- The paper presents a novel approach to distill the Whisper model via large-scale pseudo labelling, significantly reducing computational cost.
- It employs a WER-based filtering method to select high-quality labels and achieves 5.8x faster inference with 51% fewer parameters.
- Results indicate robust performance on long-form audio with minimal accuracy loss, making it well-suited for resource-constrained environments.
Overview of "Distil-Whisper: Robust Knowledge Distillation via Large-Scale Pseudo Labelling"
The paper introduces "Distil-Whisper," a distilled variant of the Whisper model, aimed at reducing the computational burden of large Automatic Speech Recognition (ASR) models while maintaining robust performance. The approach leverages pseudo-labelling alongside a comprehensive dataset to perform knowledge distillation effectively, resulting in a model that is significantly smaller and faster than its predecessor.
Methodology
The key innovation in this work stems from applying pseudo-labelling to create a vast open-source dataset for model distillation. The Whisper model, known for its robustness across diverse acoustic conditions, serves as the teacher model. The pseudo-labels generated by Whisper help train the distilled model, Distil-Whisper, by selecting high-quality labels based on a simple word error rate (WER) heuristic.

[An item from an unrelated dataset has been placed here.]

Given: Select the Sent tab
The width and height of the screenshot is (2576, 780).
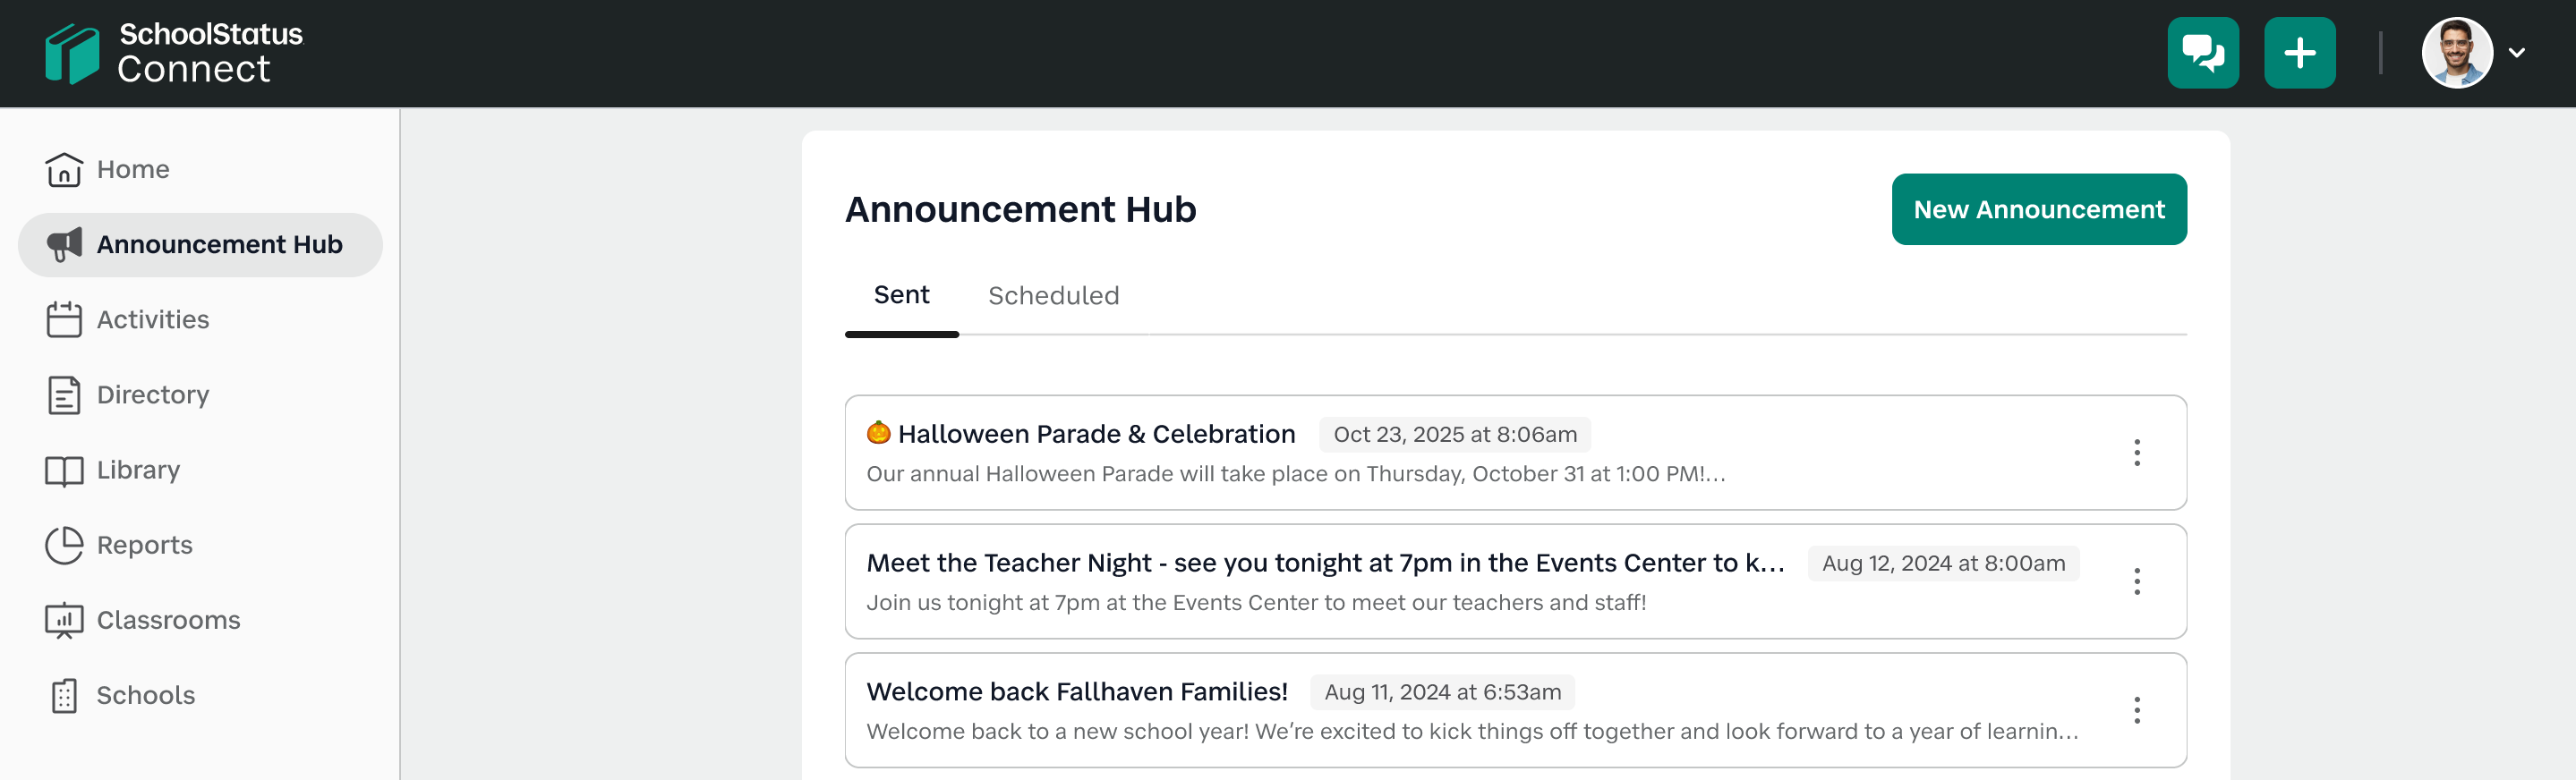Looking at the screenshot, I should [901, 295].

Knowledge Distillation Approach:
- Shrink and Fine-Tune: The distilled model is initialized by choosing maximally spaced layers from the Whisper model, followed by fine-tuning on the new pseudo-labelled dataset.
- Pseudo-Labelling: The initial ground truth labels are replaced with pseudo-labels generated by the teacher model. This pseudo-labelling helps maintain consistency in transcription formatting.
- WER Filtering: To ensure high-quality labels, data with a high WER between the generated and ground truth labels is filtered out, improving the reliability of the distilled model.
Results and Performance
Performance Metrics:
- Distil-Whisper achieves a significant reduction in parameters and computational cost—5.8 times faster and 51% fewer parameters than Whisper.
- The model maintains WER performance within 1% of the original Whisper model on out-of-distribution test data.
Robustness and Speed:
- The distilled model can be effectively paired with the Whisper model for speculative decoding, achieving a twofold speed-up while ensuring identical output to Whisper.
- It outperforms the original model in handling long-form audio, showing less propensity for hallucination errors.
Implications and Future Directions
This work has several implications for future AI developments, particularly in resource-constrained environments where deploying large ASR models is impractical. The success of Distil-Whisper demonstrates the potential for large-scale pseudo-labelling and simple heuristic filtering to enhance model robustness without extensive parameter inflation.
The open availability of the training and inference code fosters further exploration and adaptation in the field of model distillation and ASR systems. Future research could explore integrative methodologies that extend beyond pseudo-labelling, such as incorporating cross-modal knowledge distillation or leveraging multi-modal datasets to refine ASR models further.
Conclusion
The paper presents a well-justified approach to reducing model size and increasing inference speed without sacrificing accuracy and robustness. Distil-Whisper represents a significant step forward in developing efficient, practical ASR systems suitable for diverse and demanding environments. The strategies and methodologies set forth provide a strong foundation for future innovations in model distillation.